AI Development Patterns
Spec-First AI Coding: Why Your CLAUDE.md Matters More Than Your Code at Scale
There is a phase transition in AI-assisted development that most people discover the hard way. Below about 15 files, you can vibe code your way to a working application. The AI holds enough context to make consistent decisions. Above 15 files, the AI starts contradicting itself - different naming conventions, duplicate utilities, competing patterns for the same problem. The fix is counterintuitive: spend more time writing specs and less time writing code. The specs become the source of truth that keeps the AI coherent as your codebase grows.
1. The 15-File Phase Transition
The number is not magic, but it is remarkably consistent. Developers building with AI coding assistants - whether Cursor, Claude Code, GitHub Copilot, or Windsurf - report hitting a coherence wall somewhere between 10 and 20 files. The symptoms are always the same.
First, naming inconsistencies appear. One file uses camelCase for function names while another uses snake_case. One component is called UserProfile while a similar one is called profile_card. The AI is not being careless - it simply cannot see all the existing files at once and makes locally reasonable choices that are globally inconsistent.
Second, utility duplication starts. The AI creates a formatDate function in one file because it does not know that a dateFormatter already exists three directories away. By the time you notice, there are four different date formatting implementations, each slightly different.
Third, architectural drift takes hold.

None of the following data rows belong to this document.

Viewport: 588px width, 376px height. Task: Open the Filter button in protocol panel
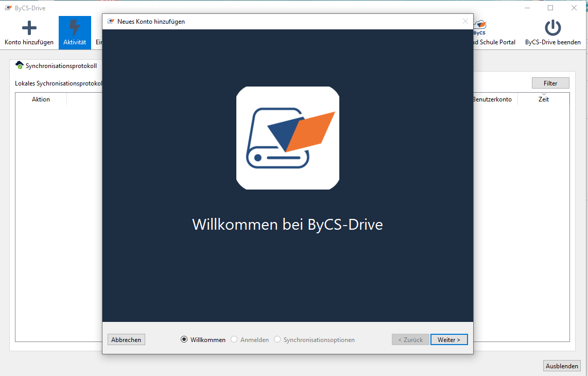(x=550, y=83)
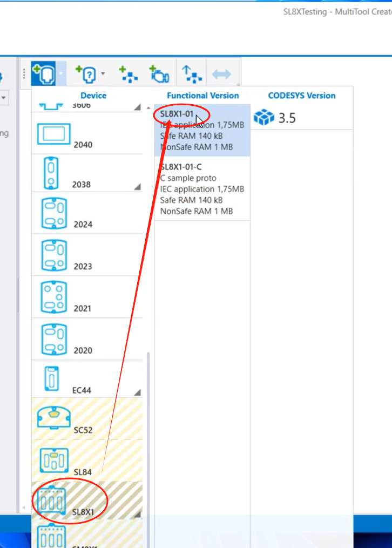Choose the SL84 device icon
This screenshot has height=548, width=392.
[x=54, y=461]
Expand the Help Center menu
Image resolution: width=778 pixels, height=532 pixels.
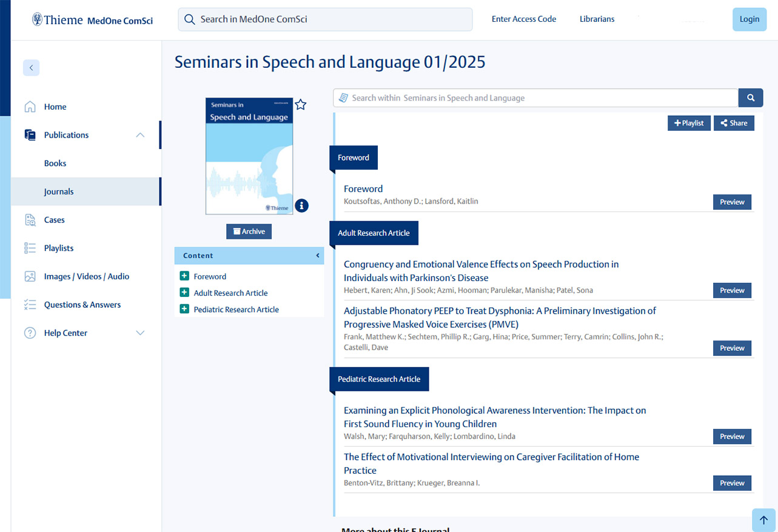(x=140, y=333)
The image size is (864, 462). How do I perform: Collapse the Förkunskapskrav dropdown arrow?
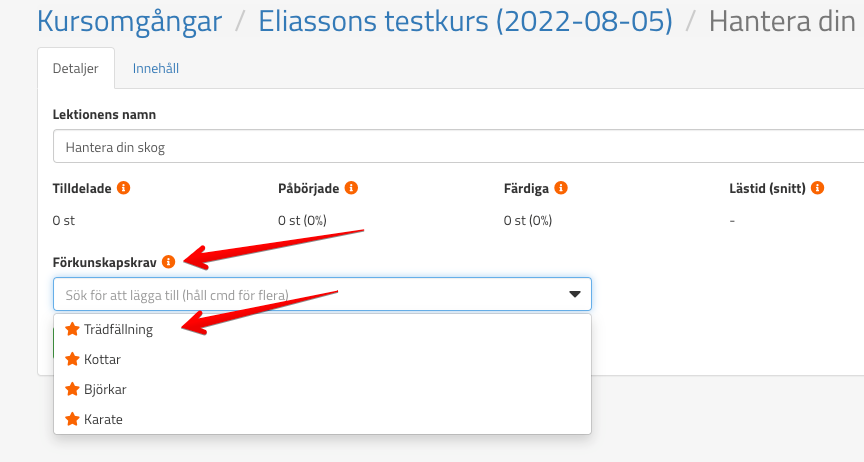[x=575, y=294]
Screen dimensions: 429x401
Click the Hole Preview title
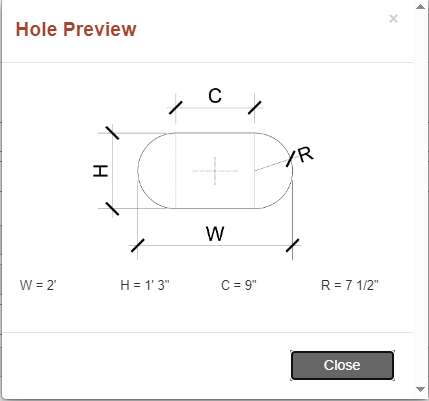coord(76,29)
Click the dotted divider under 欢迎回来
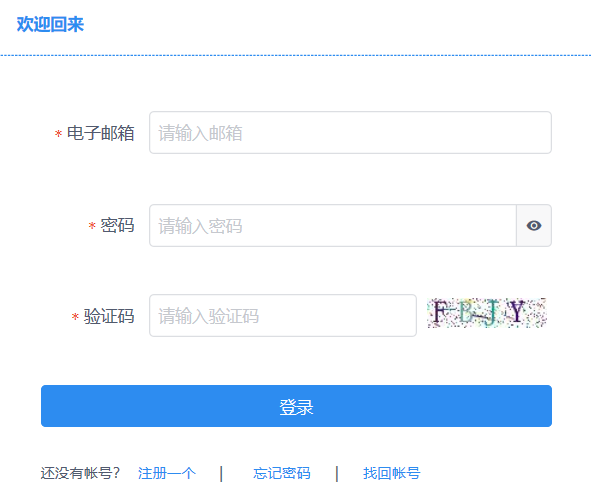The width and height of the screenshot is (591, 495). tap(296, 55)
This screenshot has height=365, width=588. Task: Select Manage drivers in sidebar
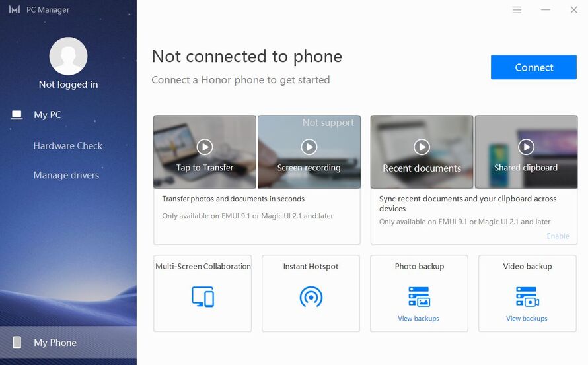click(x=66, y=175)
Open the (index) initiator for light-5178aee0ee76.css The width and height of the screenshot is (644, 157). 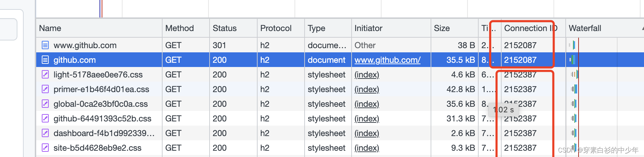[x=367, y=75]
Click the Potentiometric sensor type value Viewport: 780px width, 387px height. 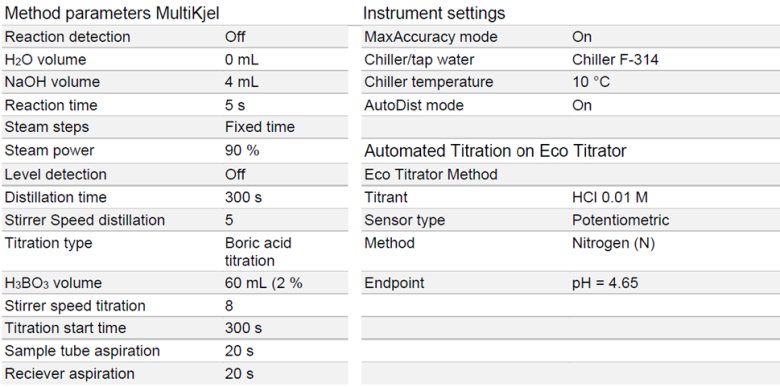coord(621,220)
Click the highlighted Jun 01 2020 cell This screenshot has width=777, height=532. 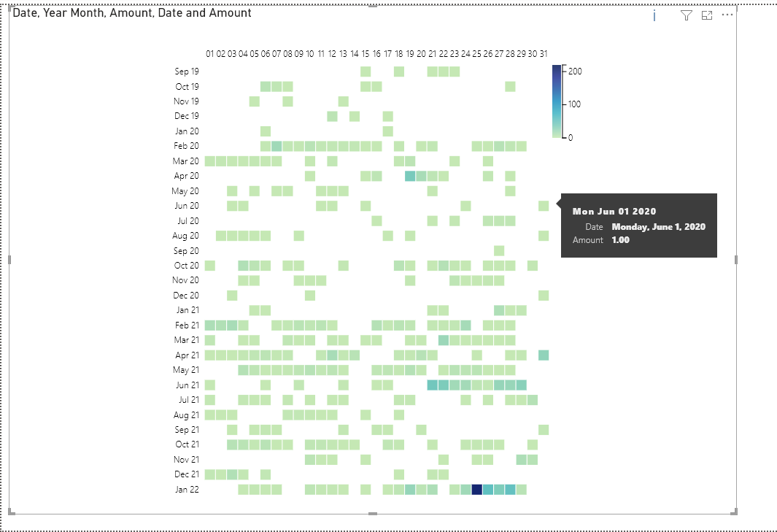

Early files use one pattern (say, fetching data in components). Later files use a different pattern (say, fetching in server-side functions). The AI does not remember which pattern was established first, so it picks whatever seems most natural for the current prompt.
The root cause is context window limitations. Even models with 200K token windows cannot hold an entire codebase in context once it reaches moderate size. And even when the window is large enough, the model's attention degrades over long contexts - conventions mentioned 50,000 tokens ago have less influence than recent content. The solution is not a bigger context window. It is a concise spec that the AI reads at the start of every interaction.
2. What Spec-First Actually Means
Spec-first development with AI is not traditional waterfall specification. You are not writing 50-page documents before coding. You are writing concise, machine-readable instructions that the AI consumes at the start of every session. The spec evolves with the code, and updating the spec is part of every development cycle.
In practice, spec-first means three things:
- Before adding a feature: write a brief description of what it does, where it fits in the architecture, and what conventions it should follow. This takes 5-10 minutes and saves 30-60 minutes of rework.
- Before each AI session: ensure the spec file (CLAUDE.md, .cursorrules, or equivalent) is up to date. If you added a new convention or pattern since the last session, add it to the spec.
- After each AI session: review what the AI generated and update the spec if the AI made a good decision that should become a convention, or if it made a bad decision that should be explicitly prohibited.
The spec becomes a living document that captures your project's accumulated decisions. It is the shortest path between "what I want" and "what the AI generates," because it encodes all the context that the AI would otherwise need to infer (often incorrectly) from the codebase.
3. Spec Detail by Project Size
The amount of spec detail you need scales with project complexity. Here is a practical progression:
| Project Size | Spec Length | What to Include | Time Spent on Specs |
|---|---|---|---|
| 1-10 files | 0-10 lines | Nothing or a brief project description | 0% of dev time |
| 10-25 files | 20-50 lines | Naming conventions, import patterns, folder structure | 10% of dev time |
| 25-75 files | 50-150 lines | Above + architecture rules, data flow, testing conventions | 20% of dev time |
| 75-200 files | 150-300 lines | Above + module specs, API contracts, deployment constraints | 30% of dev time |
| 200+ files | 300+ lines (hierarchical) | Root spec + per-module specs + ADRs | 40%+ of dev time |
The 40% figure at the high end surprises people, but it reflects reality. In a large AI-assisted codebase, the spec is the primary artifact you maintain. The code is generated from the spec. When you need to change behavior, you update the spec first and then let the AI regenerate the affected code. This is a fundamental inversion of the traditional development model, where code is primary and documentation is secondary.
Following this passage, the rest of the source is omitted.